# Nibbling



## CrazyCash (Jul 12, 2012)

Recently Cash has started nibbling on anything soft - blankets, pillows, the bed... 

He doesn't rip this stuff up, he just nibbles on it like little love bites. Does anyone else's V do this?

Here's a quick video of him doing it:
http://www.youtube.com/watch?v=CnqcTTSgs-E&feature=youtube_gdata_player


----------



## Must dash (Nov 15, 2012)

Our 18 week old pup does this to my rug. Anything with short fibres is nibbled, anything fluffy that she can get a grip on, is tugged at and pulled to rip it. It's quite funny to watch her nibble the rug and as yet has caused no damage to it


----------



## datacan (May 15, 2011)

After every meal our boy does exactly the same. We usually take the blanket out of his mouth. Usually takes about 10 minutes of supervision before the boy settles. But we always interrupt him. By now, he knows drop very well. Just needs constant reminders. 

/


----------



## jld640 (Sep 29, 2010)

Savannah did that for about 6 months all told. She started with the nibbling you showed, and then moved on to pulling the stitches out of some of her toys. Not shredding the toys, mind you, literally removing the stitches like you would remove a hem.
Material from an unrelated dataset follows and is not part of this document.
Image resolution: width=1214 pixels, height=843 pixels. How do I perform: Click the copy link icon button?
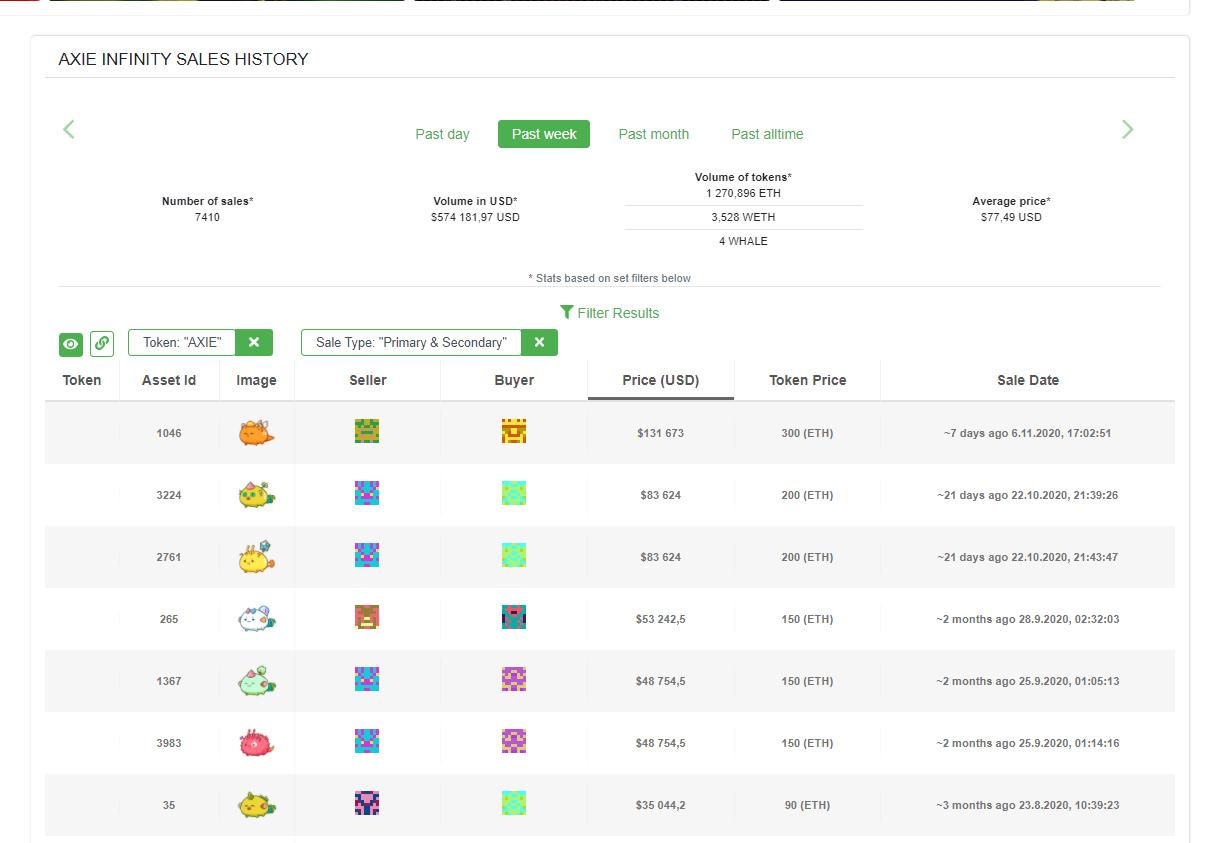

Once she had that fine degree of control with her teeth mastered, she seemed to get bored of the activity and has more or less stopped.


----------



## ZDOGSMOM (Sep 15, 2012)

Ziva is 3 1/2 and still does the nibbling... she never tears anything up while doing it.... she does blankets, pillows, toys...it reminds me of a little child rubbing the edge of a blanket with the slippery satin along the edge .... I think maybe a soothing habit ... not sure....but she's always done it.


----------



## Ozkar (Jul 4, 2011)

My Astro does this........to my ears. . I love it so much I've trained him to nibble my ear on command.


----------



## Vida (Dec 26, 2011)

This may be wrong...
but my boy nibbles my ears too!!
I love it ;D ,but when my husband or friends see him doing it they say it's disgusting :'(


----------



## CrazyCash (Jul 12, 2012)

Ear nibbling is pretty funny - Cash will nibble on my fingernails, but he's never tried my ears!


----------



## RubyRoo (Feb 1, 2011)

My Ruby doesn't do this but I just wanted to comment on how cute the video is. Cash has beautiful eyes.


----------



## threefsh (Apr 25, 2011)

Cooper is a nose nibbler! It's so cute because my husband totally lets him do it (when he gives him permission, of course).


----------



## CrazyCash (Jul 12, 2012)

I think we need a video of the nose nibbling Cooper!


----------



## datacan (May 15, 2011)

Sam also nibbles on my ears... I have very clean ears ever since.


----------



## Kay92 (Oct 19, 2012)

Chuck does this to our noses and our chins.


----------



## Ozkar (Jul 4, 2011)

Vida said:


> This may be wrong...
> but my boy nibbles my ears too!!
> I love it ;D ,but when my husband or friends see him doing it they say it's disgusting :'(


Like most things in life vida............... it's only wrong if you get caught!!!


----------